This is a cell array of data function handles. Use when simulation data is needed that is a function of the observe() local averages over ensemble(1). The default value simply generates all the averages that are in the simulated data. The input to the n-th function is the cell array of averages, and the output is a data array for the n-th graph. This function is used at simulation time, and generates both error-bars and sampling errors in the graphed results.

grid(r)

Default: xgrid()

Initializes the grid of coordinates in space.

noisegen(r)

Default: xnoisegen()

Generates arrays of noise terms xi for each point in time.

randomgen(r)

Default: xrandomgen()

Generates a set of initial random fields v to initialize the fields simulated.

step(a, w, dt, r)

Default: xRK4()

Specifies the stochastic integration routine for the field a, given a step in time dt and noise w, together with the interaction-picture propagator propagator which is part of the lattice structure. It returns the new field a. This function can be set to any of the predefined stochastic integration routines provided with xSPDE, described in the Algorithms chapter. User-written functions can also be used. The standard method, xRK4(), is a fourth-order Runge-Kutta. Another very useful alternative, xMP(), is a midpoint integrator.

prop(a, r)

Default: xprop()

Returns the fields propagated for one step in the interaction picture, depending on the initial field a, and the propagator array propagator. Note that the time-step used in propagator depends on the input time-step, the error-checking and the algorithm.

propfactor(nc, r)

Default: xpropfactor()

Returns the transfer array propagator, used by the prop function. The time propagated is a fraction of the current integration time-step, dt. It is equal to 1 / ipsteps of the integration time-step.

xGRAPH parameters

The graphics parameters are also stored in the cell array input as a sequence of structures in. This only need to be input when the graphs are generated, and can be changed at a later time to alter the graphics output. A sequence of simulations is graphed from input specifications.

## Supplied material
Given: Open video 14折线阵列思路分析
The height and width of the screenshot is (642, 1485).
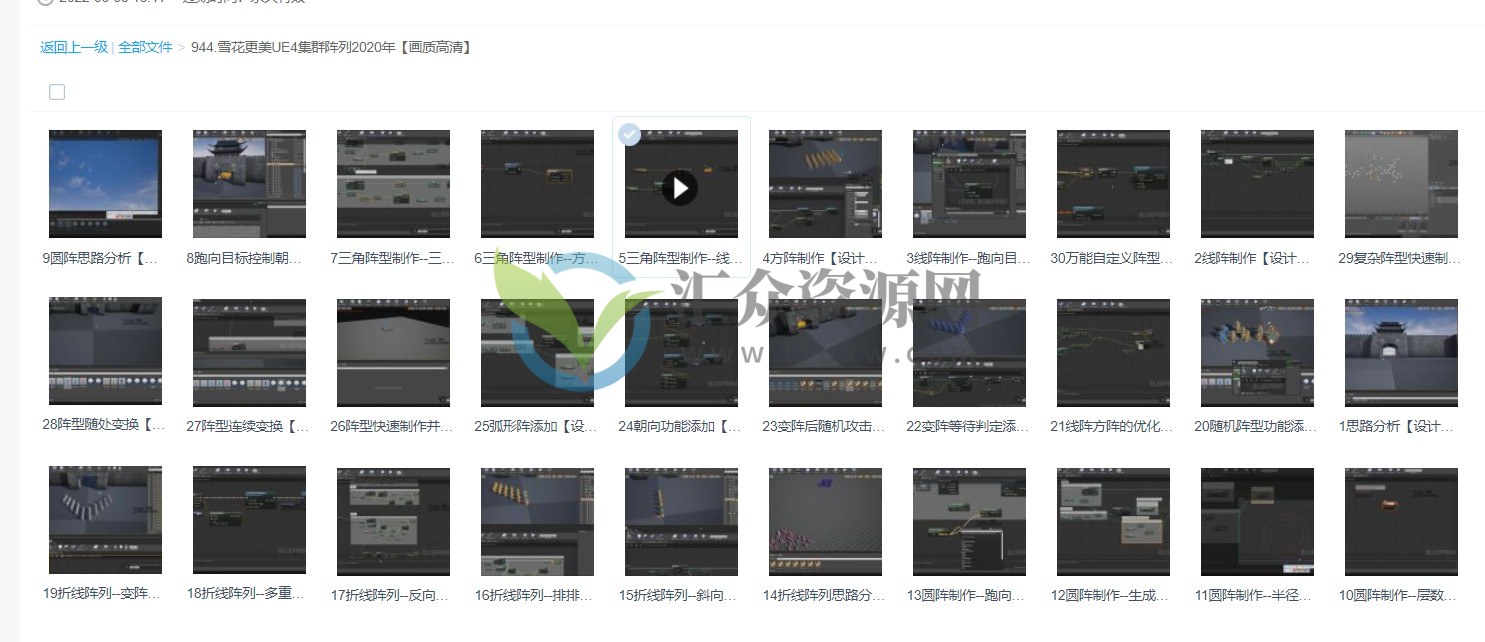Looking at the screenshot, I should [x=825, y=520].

* * *

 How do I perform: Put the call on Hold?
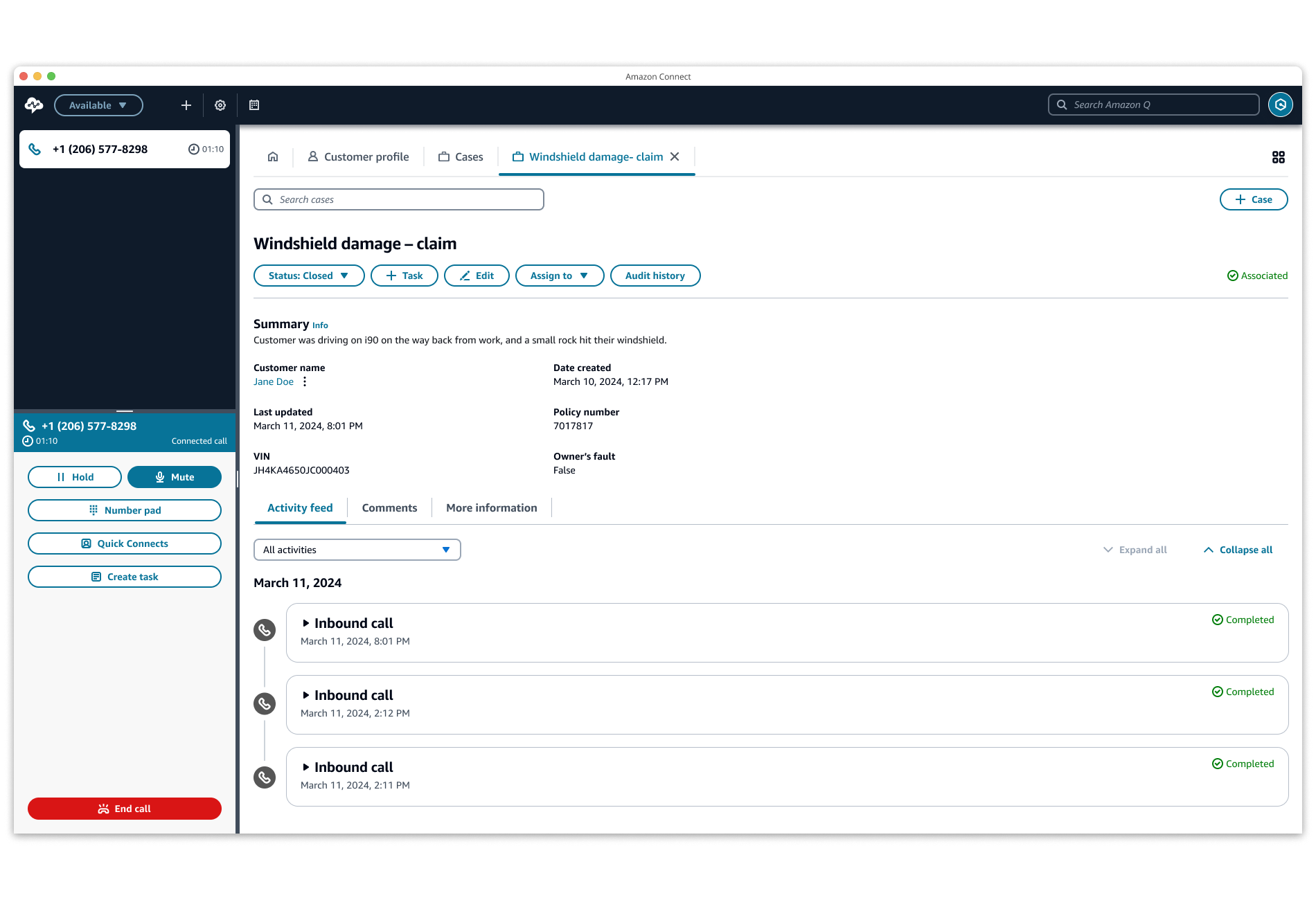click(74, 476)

...

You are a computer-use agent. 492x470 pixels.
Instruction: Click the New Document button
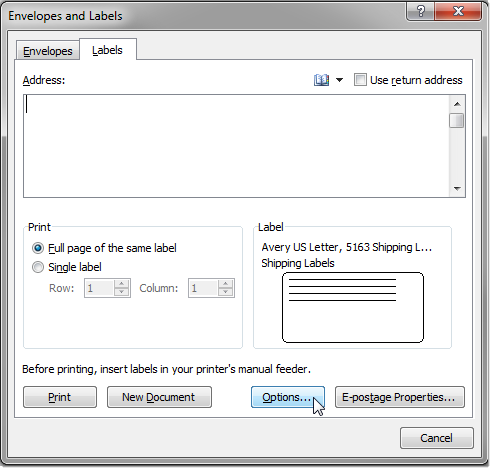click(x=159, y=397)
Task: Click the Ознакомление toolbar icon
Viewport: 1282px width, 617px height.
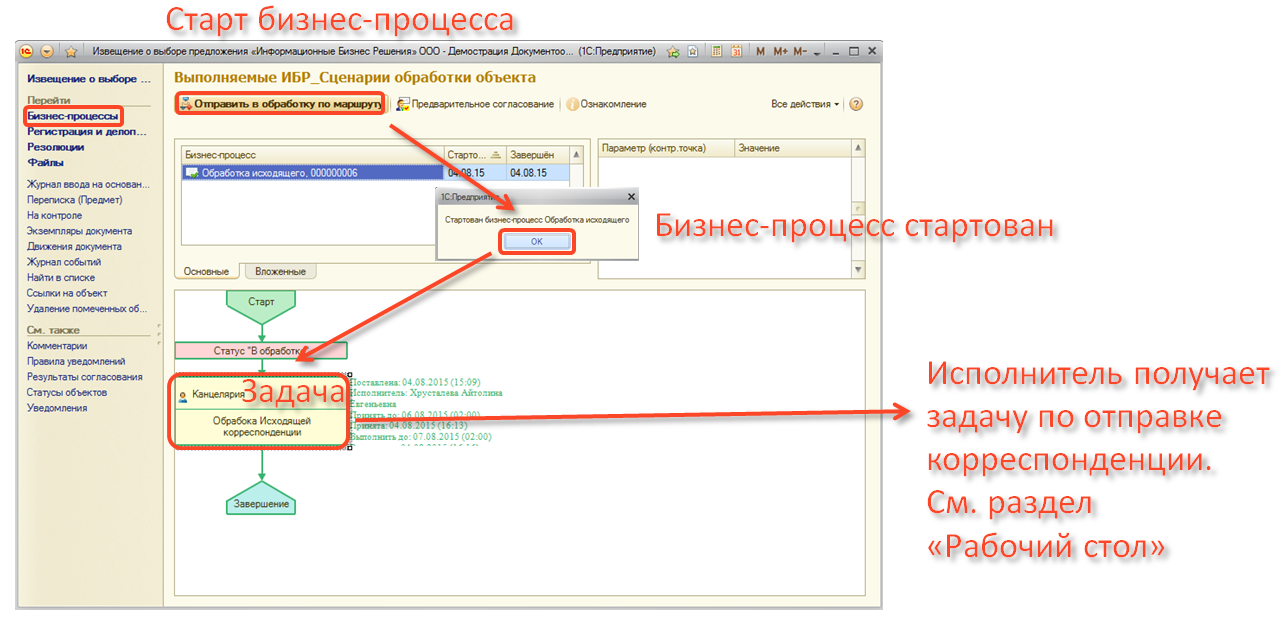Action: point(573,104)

## Direction A
Copy the section of the xSPDE documentation text between "Default: xpropfactor()" and "the integration time-step.", inclusive.
## Direction B
Extend the xSPDE documentation text, starting right after its final sentence.

## Expected answer A
Default: xpropfactor()

Returns the transfer array propagator, used by the prop function. The time propagated is a fraction of the current integration time-step, dt. It is equal to 1 / ipsteps of the integration time-step.

## Expected answer B
If there is one simulation, just one structure can be input, without the sequence braces. The standard form of each parameter value, which should have the in. structure label added, is:

in.label = parameter

If any inputs are omitted, there are default values which are set by the xgpreferences() function, in all cases except for the comparison function compare(). The defaults can be changed by editing the xgpreferences() function.

In the following descriptions, graphs is the total number of graphed variables of all types. The space coordinate, image, image-type and transverse data can be omitted if there is no spatial lattice, that is, if the dimension variable is set to one.

For uniformity, the graphics parameters that reference an individual data object are cell arrays, indexed over the graph number using braces {}. If a different type of input is used, like a scalar or matrix, xSPDE will attempt to convert the type. The axis labels are cell arrays, indexed over dimension. The graph number used to index these cell arrays refers to the data object, and there can be multiple plots obtained, depending on the graphics input.

Together with default values, they are:

gversion

Default: 'xGRAPH2.5'

This sets the current version number of the graphics program. There is typically no need to input this.

in.gversion = 'current version name'

graphs

Default: in.functions

If specified, this sets the maximum number of graphed datasets. Can be used to suppress unwanted graphs from an xSPDE graphics script. If omitted, all the data output from the in.functions data processing functions are plotted.

in.graphs = 1,..

olabels

Default: {'a', ...}

Cell array of labels for the graph axis observables and functions. These are text labels that are used on the graph axes. The default value is 'a_1' if the default observable is used, otherwise it is blank. This is overwritten by any subsequent label input when the graphics program is run:

in.olabels{n} = 'string'

axes

Default: {{0,0,0,..}}

Gives the axis and points plotted p for each plotted function. As special cases, p = 0, is the default value that gives the entire axis, while p = -1 generates one point on the axis, namely the last point for the time axis and the midpoint for the space axes. Other values are vector range indicators, for example p = 5 plots the fifth point, while p = 1:4:41 plots every fourth point. For each graph type n the axes can be individually specified. If more than three axes are specified, only the first three are used. The others are set to default values.

in.axes{n} = {p1,p2,p3,..pd}

font

Default: {18, ...}

This sets the default font sizes for the graph labels, indexed by graph. This can be changed per graph.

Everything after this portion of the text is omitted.